- HDU链接:Tempter of the Bone
- Problem Description:
The doggie found a bone in an ancient maze, which fascinated him a lot. However, when he picked it up, the maze began to shake, and the doggie could feel the ground sinking. He realized that the bone was a trap, and he tried desperately to get out of this maze.

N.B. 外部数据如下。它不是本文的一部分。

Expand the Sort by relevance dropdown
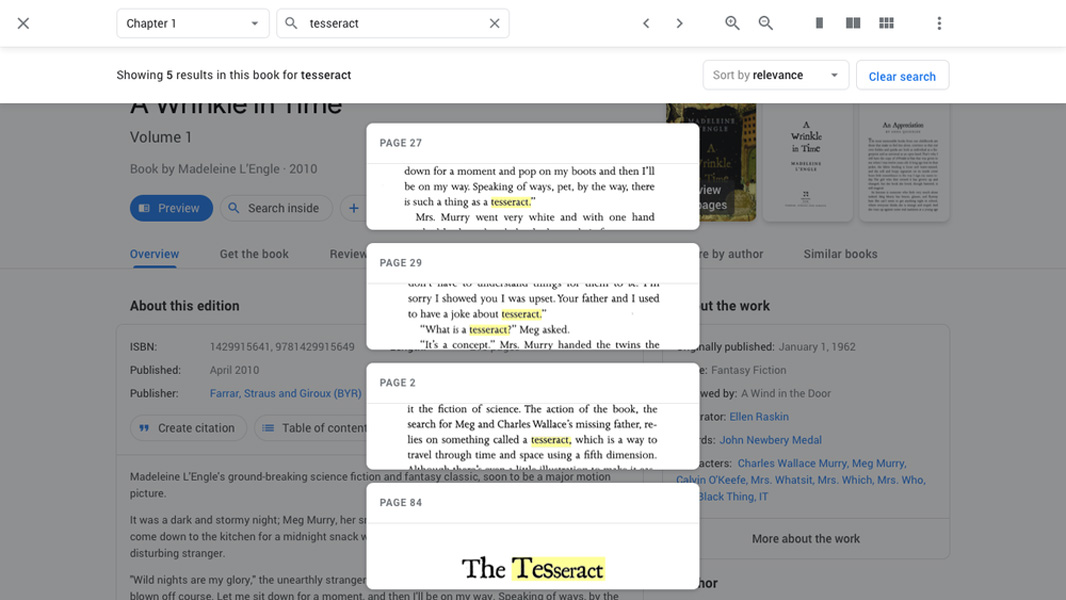coord(775,75)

The maze was a rectangle with sizes N by M. There was a door in the maze. At the beginning, the door was closed and it would open at the T-th second for a short period of time (less than 1 second). Therefore the doggie had to arrive at the door on exactly the T-th second. In every second, he could move one block to one of the upper, lower, left and right neighboring blocks. Once he entered a block, the ground of this block would start to sink and disappear in the next second. He could not stay at one block for more than one second, nor could he move into a visited block. Can the poor doggie survive? Please help him- Input:
The input consists of multiple test cases. The first line of each test case contains three integers N, M, and T (1 < N, M < 7; 0 < T < 50), which denote the sizes of the maze and the time at which the door will open, respectively. The next N lines give the maze layout, with each line containing M characters. A character is one of the following:
'X': a block of wall, which the doggie cannot enter;
'S': the start point of the doggie;
'D': the Door; or
'.': an empty block.
The input is terminated with three 0's. This test case is not to be processed.- Output:
For each test case, print in one line "YES" if the doggie can survive, or "NO" otherwise.- Sample Input:
4 4 5
S.X.
..X.
..XD
....
3 4 5
S.X.
..X.
...D
0 0 0- Sample Output:
NO
YES
-
题意:给出一副图,不可以往回走,问能否恰好花费时间T从启点走到终点。
-
解题思路:很明显是搜索加剪枝,一个比较容易想到的剪枝是,当目前位置所剩下的步数小于到终点的最短距离时可以剪掉;另一个剪枝方式一般没有经验就想不到了,奇偶剪枝,要理解奇偶剪枝,先了解一下曼哈顿距离,从一个点到达另外一个点的最短路径长度(时间)可以根据两点坐标求出,路径长度(非最短)与最短路径的长度同奇偶,它们的差一定是偶数!举个例子,就像两个偶数的差差是偶数,两个个数的差也是偶数。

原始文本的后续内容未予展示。